Il telegiornale "Rassegna in..." e' una delle tante iniziative de "La Felicina". Altre sono il giornale cartaceo "Parole in liberta'", i corsi di teatro e i laboratori.

(Fonte: Peacelink)


Ruanda

I tribunali popolari del Ruanda hanno condannato piu' di 3.600 persone ritenute coinvolte nel genocidio del 1994. Le indagini sono durate 8 mesi durante i quali sono stati analizzati 4.162 casi. Il 25% dei condannati si e' appellato alla sentenza e ha chiesto ricorso.

(Fonte: Peacereporter.net)


Marocco: Re Mohammed VI chiede scusa per le violazioni dei diritti umani

Il sovrano del Marocco Mohammed VI ha chiesto pubblicamente e ufficialmente scusa per i 40 anni di violazioni dei diritti umani compiuti nel paese da Re Hassan II.
Un mese fa la Commissione indipendente per la riconciliazione, istituita da re Mohammed VI nel novembre 2003, ha presentato i risultati delle proprie indagini, da cui risulta che le vittime del regime di Hassan II sono state molte piu' di quelle che finora si pensasse. 9.779 i casi di abusi dei diritti umani accertati.
Re Mahammed VI ha dichiarato che la storia non puo' essere dimenticata ma il perdono collettivo e' uno dei pilastri della riforma del paese.
Non e' la prima volta che Mahammed VI interviene su questo punto. Ecco cosa abbiamo scritto nel Cacao del 28 gennaio 2005 (Clicca qui)

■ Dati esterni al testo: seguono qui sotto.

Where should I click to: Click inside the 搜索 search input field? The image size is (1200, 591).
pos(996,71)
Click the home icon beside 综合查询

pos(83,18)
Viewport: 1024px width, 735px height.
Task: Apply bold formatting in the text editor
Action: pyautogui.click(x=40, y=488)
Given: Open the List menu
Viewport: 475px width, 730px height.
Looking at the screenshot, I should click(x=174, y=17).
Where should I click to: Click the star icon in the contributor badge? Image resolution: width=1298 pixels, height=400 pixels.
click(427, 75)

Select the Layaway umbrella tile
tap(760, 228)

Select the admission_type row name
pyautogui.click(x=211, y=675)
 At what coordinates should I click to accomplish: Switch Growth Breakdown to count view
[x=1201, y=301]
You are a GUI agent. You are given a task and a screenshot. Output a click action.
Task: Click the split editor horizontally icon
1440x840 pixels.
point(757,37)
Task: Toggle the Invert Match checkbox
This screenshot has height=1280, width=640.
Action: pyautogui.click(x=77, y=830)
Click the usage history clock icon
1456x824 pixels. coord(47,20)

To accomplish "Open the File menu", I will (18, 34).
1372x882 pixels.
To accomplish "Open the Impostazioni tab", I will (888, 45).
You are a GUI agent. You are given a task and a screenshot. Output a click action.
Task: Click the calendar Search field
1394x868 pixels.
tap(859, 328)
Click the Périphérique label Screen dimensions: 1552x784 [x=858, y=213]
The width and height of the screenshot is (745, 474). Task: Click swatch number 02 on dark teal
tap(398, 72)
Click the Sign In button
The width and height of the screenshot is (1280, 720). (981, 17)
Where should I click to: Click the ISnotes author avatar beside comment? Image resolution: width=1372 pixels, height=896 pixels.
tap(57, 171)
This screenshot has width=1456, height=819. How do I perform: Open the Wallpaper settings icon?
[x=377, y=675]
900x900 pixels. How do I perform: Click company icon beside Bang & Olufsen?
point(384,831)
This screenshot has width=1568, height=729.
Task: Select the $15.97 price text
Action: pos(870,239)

Cibi freschi e piatti di una volta

Secondo uno studio realizzato in 8 Paesi e durato 2 anni, nonostante il mercato alimentare si sia ampliamente allargato, gli anziani europei continuano a preferire prodotti freschi e piatti di una volta.
Assolutamente sconvolgente...
(Fonte: Notiziario Aduc. Per amor di battuta abbiamo sconvolto un po' la notizia. Mentre in America sembra che molte persone di una certa eta' si siano convertite ai cibi precotti e alle patatine fritte, gli anziani europei rimangono invece fedeli alle tradizioni culinarie.)